Unprotected Sex Among Youth Living with HIV Before and After the Advent Of Highly Active Antiretroviral Therapy
Article first published online: 13 FEB 2007
Perspectives on Sexual and Reproductive Health
Volume 38, Issue 3, pages 162–167, September 2006
How to Cite
Rice, E., Batterham, P. and Rotheram-Borus, M. J. (2006), Unprotected Sex Among Youth Living with HIV Before and After the Advent Of Highly Active Antiretroviral Therapy. Perspectives on Sexual and Reproductive Health, 38: 162–167. doi: 10.1363/3816206
- Issue published online: 13 FEB 2007
- Article first published online: 13 FEB 2007
CONTEXT: Since the advent of highly active antiretroviral therapy (HAART) in 1996, the incidence of HIV—especially among young men who have sex with men—and the prevalence of unprotected sex among HIV-positive persons have increased.
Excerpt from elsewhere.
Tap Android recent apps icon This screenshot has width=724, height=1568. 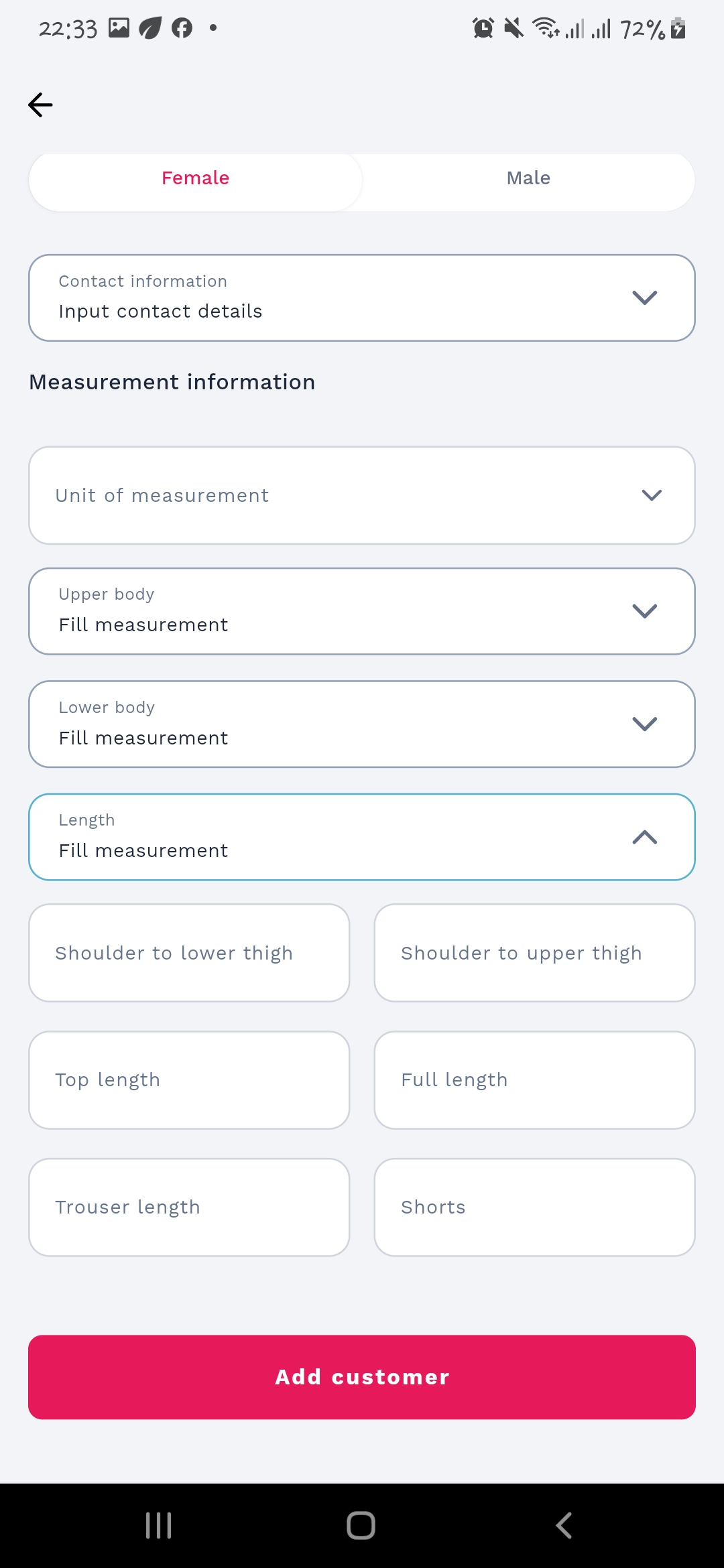point(159,1525)
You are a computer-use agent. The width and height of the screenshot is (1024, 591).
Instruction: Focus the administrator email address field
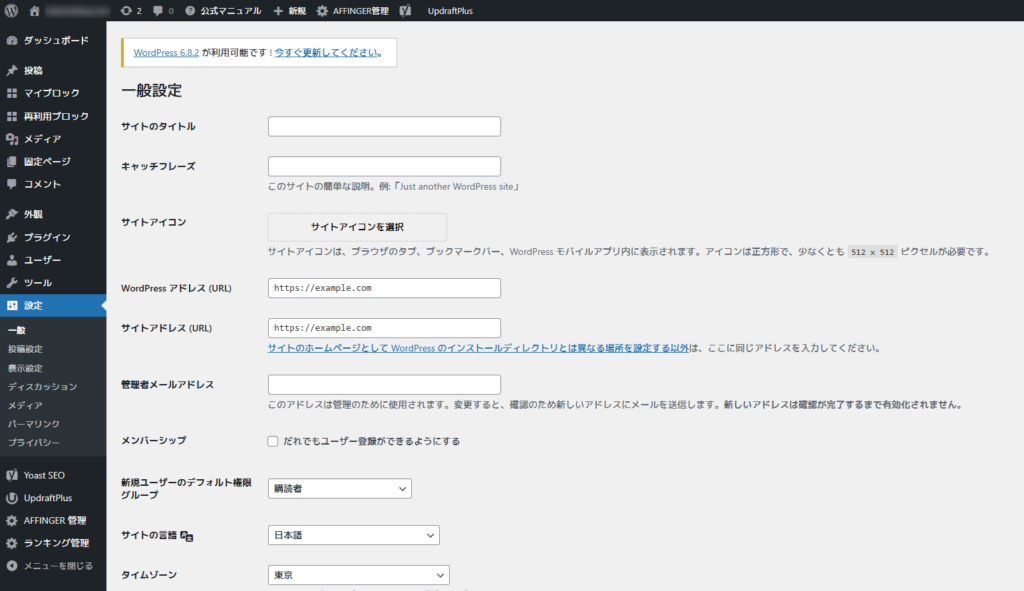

The characteristics associated with unprotected sex among youth living with HIV since the advent of HAART have not been explored.
METHODS: Samples of HIV-positive youth aged 13-24 were taken from two intervention studies that targeted the sexual behaviors of HIV-positive youth—one from 1994 to 1996 (pre-HAART) and the other from 1999 to 2000 (post-HAART). Generalized estimating equations were used to identify characteristics associated with unprotected sex in each sample.
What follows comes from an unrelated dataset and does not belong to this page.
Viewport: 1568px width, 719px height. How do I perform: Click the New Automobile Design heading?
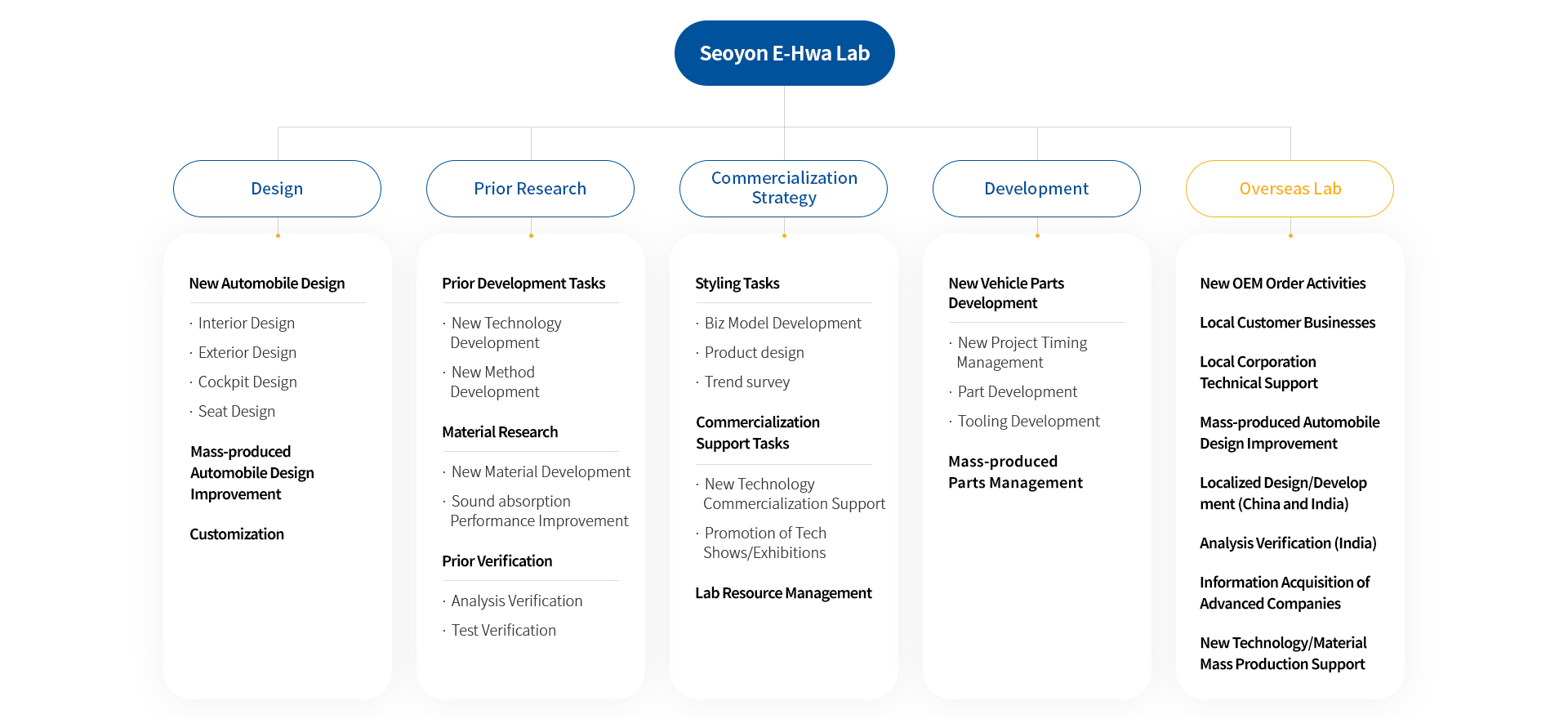[267, 284]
RESULTS: The prevalence of unprotected sex in the post-HAART sample was more than twice that in the pre-HAART sample (62% vs. 25%). Among the pre-HAART sample, being a man who has sex with men and having sex with a casual partner were negatively associated with the odds of unprotected intercourse (odds ratios, 0.5 and 0.2, respectively). Among the post-HAART sample, unprotected sex was negatively associated with knowing that a partner was HIV-negative (0.2) and positively associated with poorer mental health (1.02). In analyses among the post-HAART sample, poorer mental health was associated with increased odds of unprotected sex among youth living with HIV who were not receiving the treatment (1.02).
CONCLUSIONS: Interventions for HIV-positive youth must be designed to address the complex needs of those youth who simultaneously suffer from HIV and poor mental health.